A heated Twitter conversation revealed widespread discontent with imaging’s outdated and fragmented IT infrastructure, suggesting that it’s draining radiologist productivity and standing in the way of AI adoption.
This tweet by Memorial Sloan Kettering’s Anton Becker, MD, PhD got things started: “95% of radiology departments would do well to direct 100% of their AI efforts and budget towards upgrade and maintenance of PACS, RIS and dictation software for the next 5 years… Our field is plagued by legacy software.”
And here’s what the ensuing replies and retweets revealed:
- PACS Productivity – Nearly everyone agreed that their overall imaging IT setup was insufficient, with one rad estimating that a “supercharged PACS” would improve his productivity by 30%, and another noting that workflow customization would “at least double” her speed and accuracy.
- Imaging IT Revolution – Some called upon the “legacy” PACS, RIS, and voice recognition vendors to make more “revolutionary changes,” rather than settling for tweaks to current setups. Others proposed government intervention.
- IT Isn’t Flashy – One thing that might be holding some imaging IT overhauls back is “it’s not as flashy to boast” about high-quality infrastructure, and “the people who have authority to allocate resources are more motivated by flash than function.”
- Holistic IT – Eventually the conversation led to several well received proposals that we “eliminate the idea of PACS as a category and start thinking more holistically about radiology IT.” In other words, this might be more of a “fragmentation problem” than a PACS/RIS/voice functionality problem (or an AI budget problem).
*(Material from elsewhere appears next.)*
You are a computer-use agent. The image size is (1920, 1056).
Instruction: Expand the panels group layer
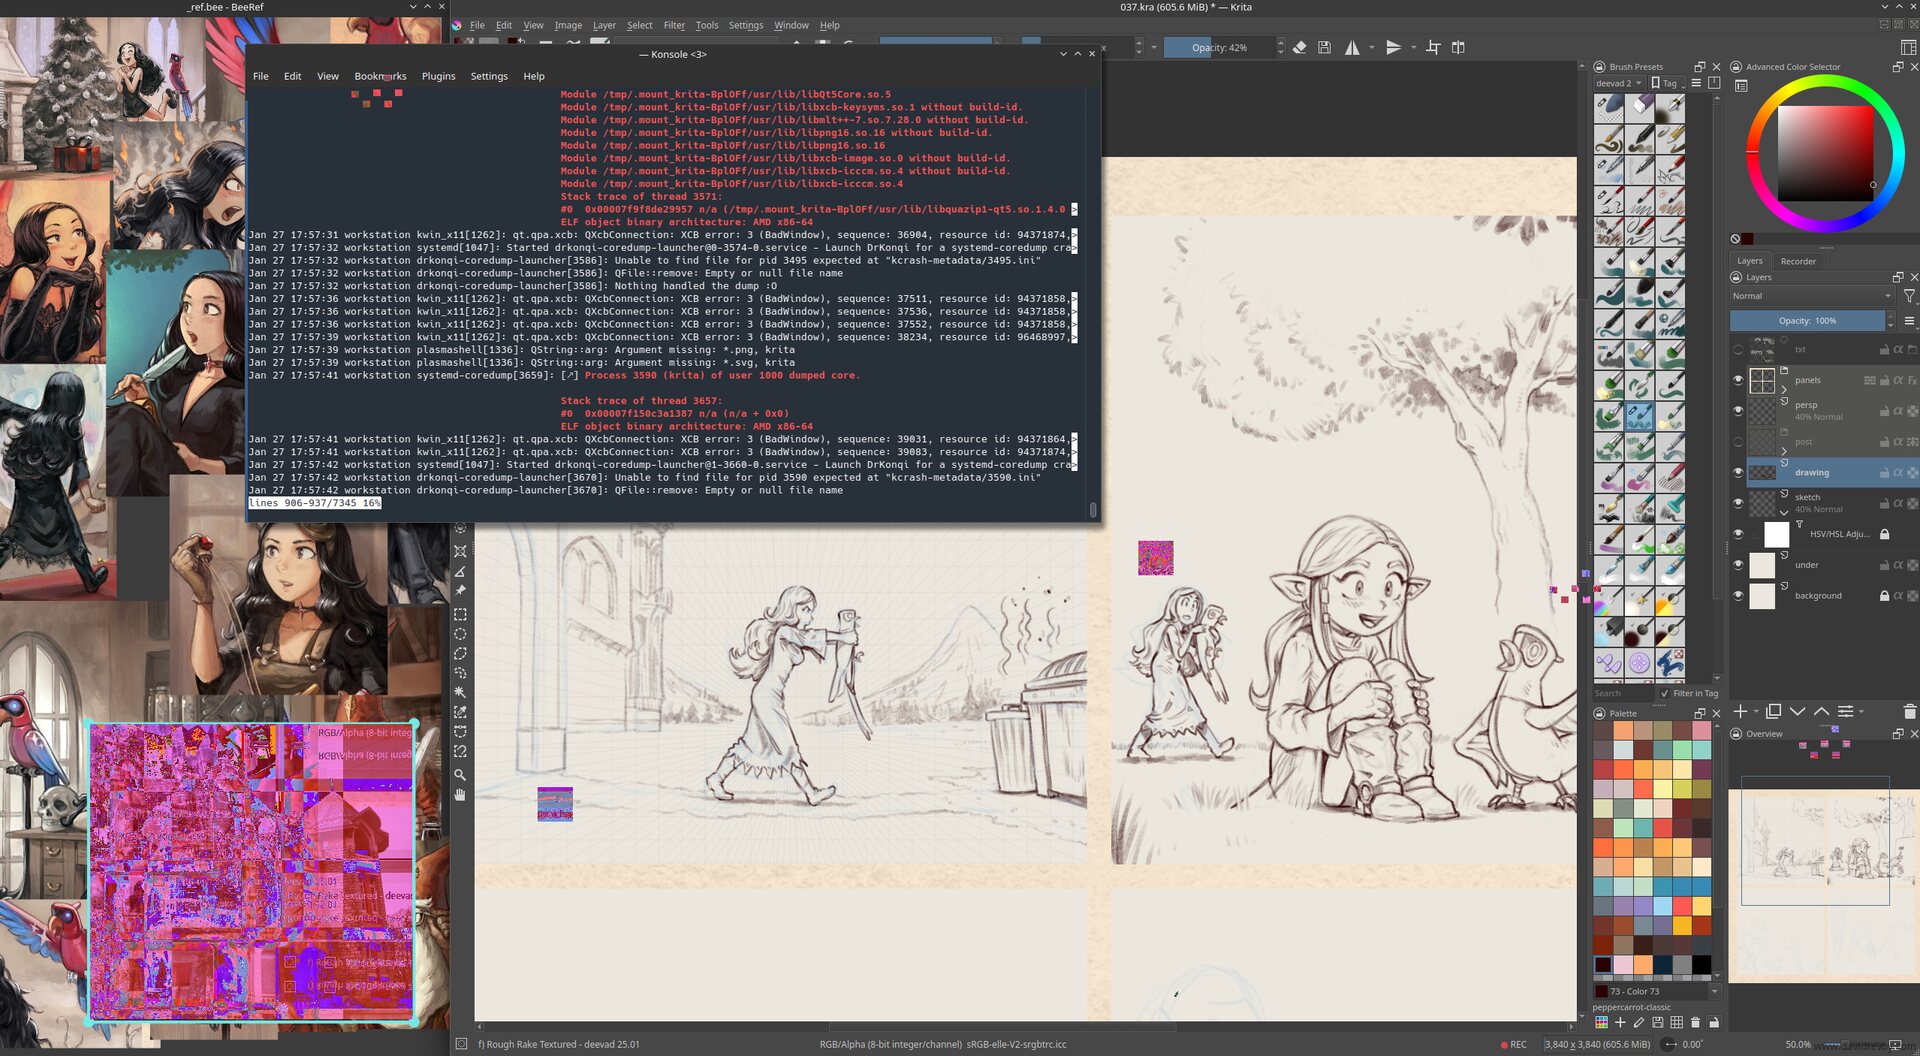point(1784,390)
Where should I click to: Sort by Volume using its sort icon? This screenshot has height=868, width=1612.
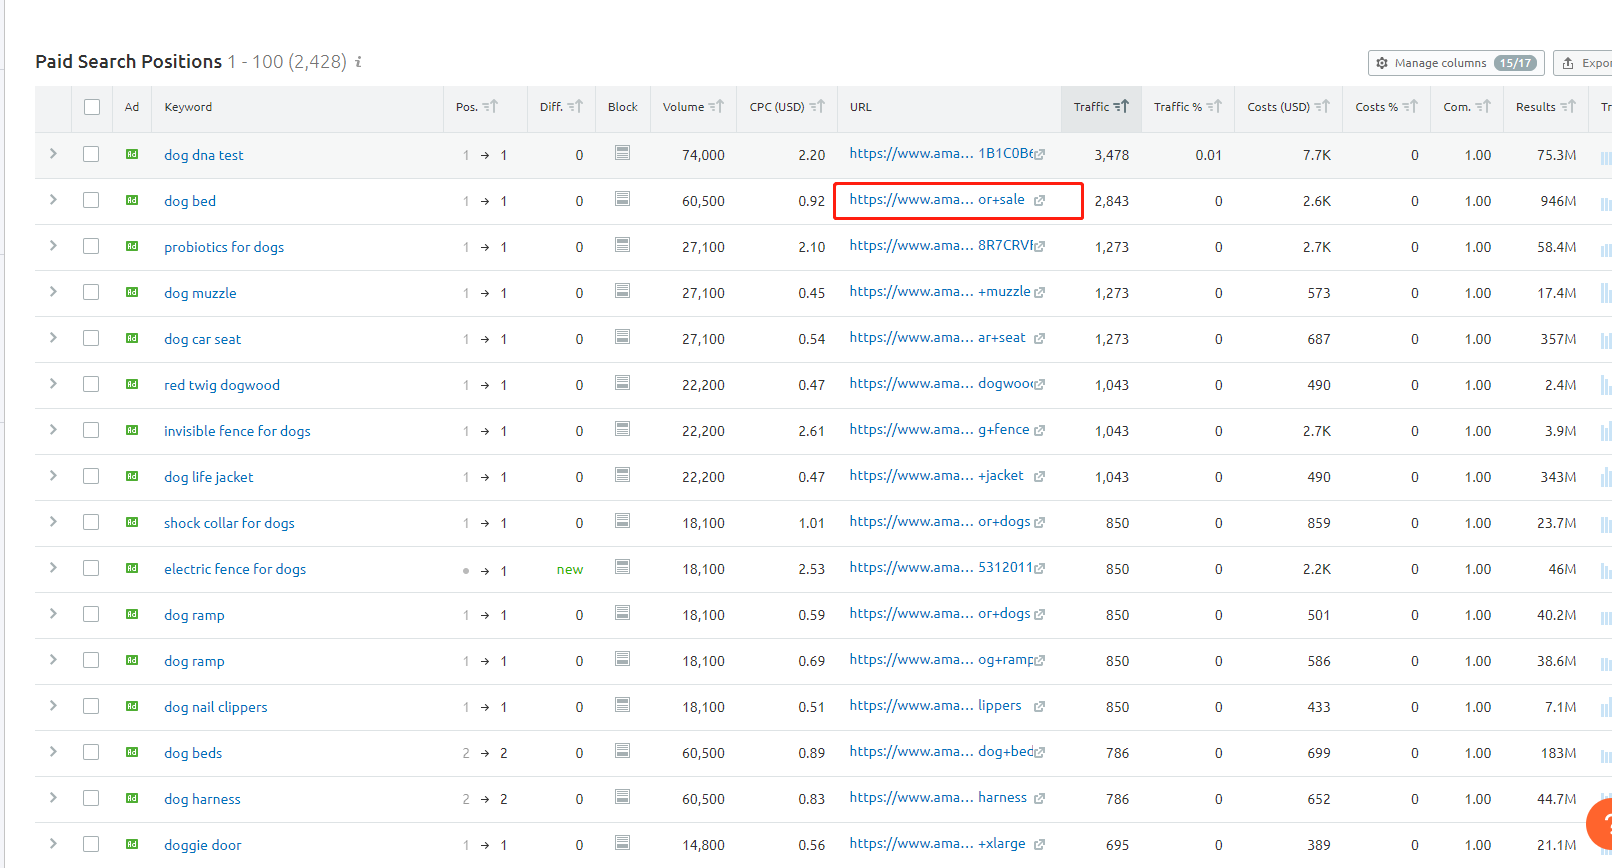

Even if RadTwitter tends to skew towards academic radiologists and often focuses on what’s going wrong, this conversation indicates widespread dissatisfaction with current imaging IT setups, and suggests that radiologist productivity (and perhaps accuracy and burnout) would improve significantly if imaging IT worked as they’d like it to work.
It’s debatable whether this imaging IT problem is actually due to an unnecessary focus on AI (very little of the conversation actually focused on AI), but it does seem reasonable that rad teams with solid infrastructure would be more likely to embrace AI.